• [Exercise prompt]: Scan the records below. Copy every line in which the word "Open" appears.

• [Information given]:

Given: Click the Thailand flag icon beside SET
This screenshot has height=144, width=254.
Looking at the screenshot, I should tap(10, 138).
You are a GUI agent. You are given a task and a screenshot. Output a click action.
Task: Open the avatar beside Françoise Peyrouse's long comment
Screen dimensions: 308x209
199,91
--
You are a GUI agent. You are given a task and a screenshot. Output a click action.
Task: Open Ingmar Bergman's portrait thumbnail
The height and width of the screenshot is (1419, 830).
---
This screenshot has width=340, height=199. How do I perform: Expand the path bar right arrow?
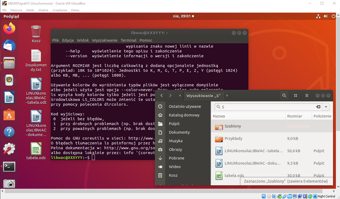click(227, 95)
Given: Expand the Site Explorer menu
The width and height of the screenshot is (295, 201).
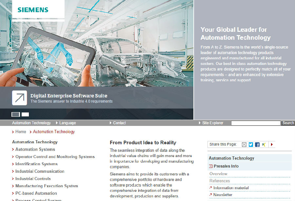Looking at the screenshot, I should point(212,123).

• [Output of the exercise]:
Task: Open the avatar beside Françoise Peyrouse's long comment
Task: Open Ingmar Bergman's portrait thumbnail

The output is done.